Gene expression profiling using the Affymetrix HGU133Plus2 platform was applied on chRCC (n = 15) and oncocytoma specimens (n = 15). Supervised analysis was applied to identify a discriminatory gene signature, as well as differentially expressed genes. High throughput single-nucleotide polymorphism (SNP) genotyping was performed on independent samples (n = 14) using Affymetrix GeneChip Mapping 100 K arrays to assess correlation between expression and gene copy number. Immunohistochemical validation was performed in an independent set of tumors.

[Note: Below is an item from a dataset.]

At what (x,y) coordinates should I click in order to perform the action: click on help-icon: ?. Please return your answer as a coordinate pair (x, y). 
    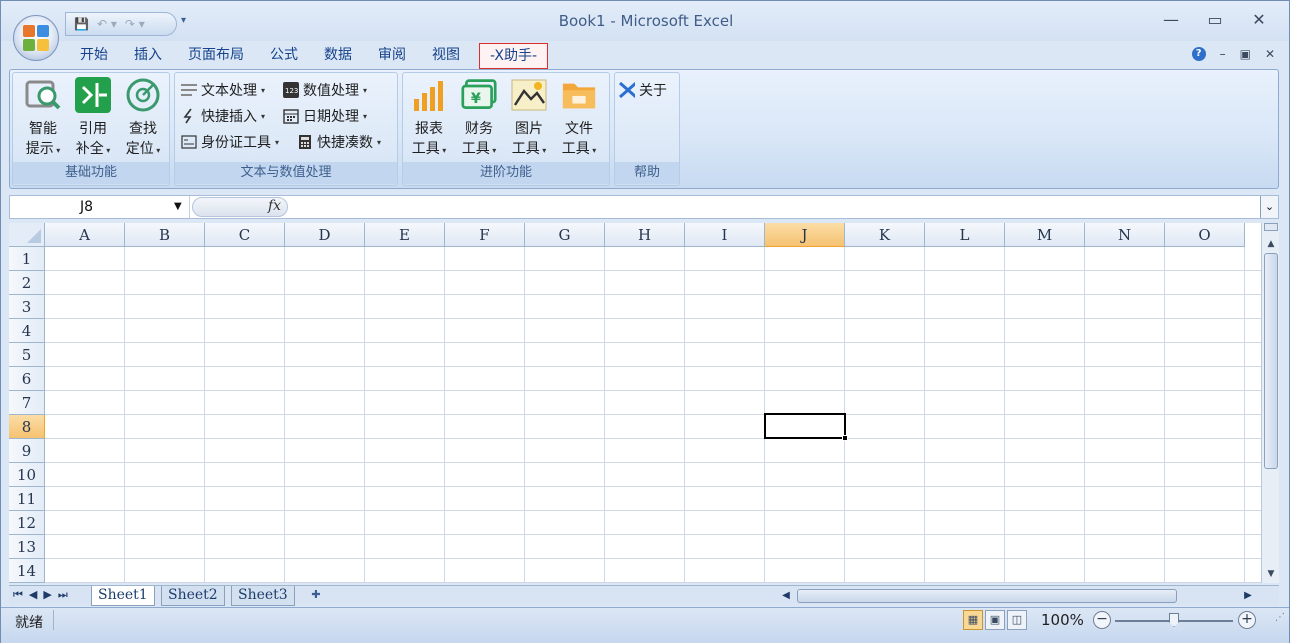
    Looking at the image, I should click on (1198, 54).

A novel 14 probe-set signature was developed to classify the tumors internally with 93% accuracy, and this was successfully validated on an external data-set with 94% accuracy. Pathway analysis highlighted clinically relevant dysregulated pathways of c-erbB2 and mammalian target of rapamycin (mTOR) signaling in chRCC, but no significant differences in p-AKT or extracellular HER2 expression was identified on immunohistochemistry. Loss of chromosome 1p, reflected in both cytogenetic and expression analysis, is common to both entities, implying this may be an early event in histogenesis. Multiple regional areas of cytogenetic alterations and corresponding expression biases differentiating the two entities were identified. Parafibromin, aquaporin 6, and synaptogyrin 3 were novel immunohistochemical markers effectively discriminating the two pathologic entities.

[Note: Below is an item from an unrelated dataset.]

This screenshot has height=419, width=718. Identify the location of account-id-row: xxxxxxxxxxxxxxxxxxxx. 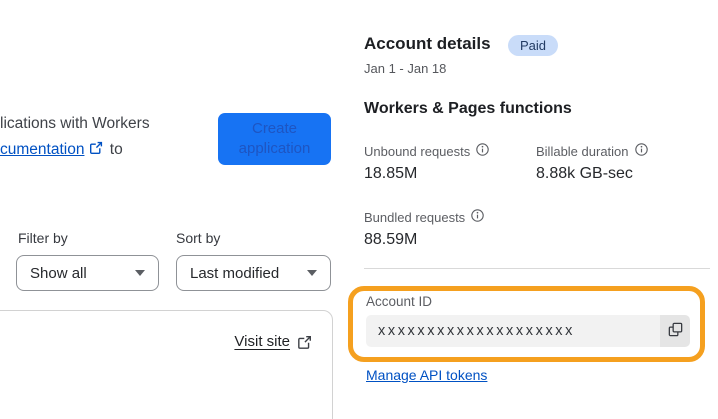
(528, 331).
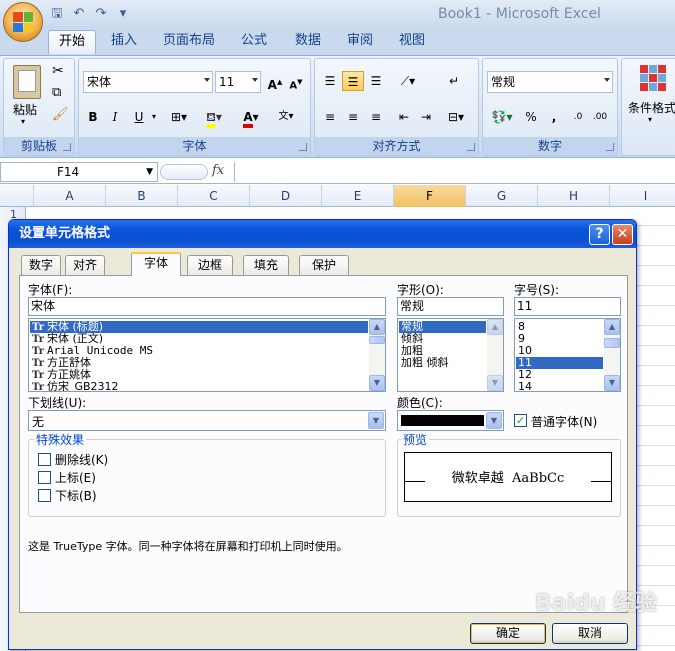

Gene expression profiles, high-throughput SNP genotyping, and pathway analysis effectively distinguish chRCC from oncocytoma. We have generated a novel transcript predictor that is able to discriminate between the two entities accurately, and which has been validated both in an internal and an independent data-set, implying generalizability. A cytogenetic alteration, loss of chromosome 1p, common to renal oncocytoma and chRCC has been identified, providing the opportunities for identifying novel tumor suppressor genes and we have identified a series of immunohistochemical markers that are clinically useful in discriminating chRCC and oncocytoma.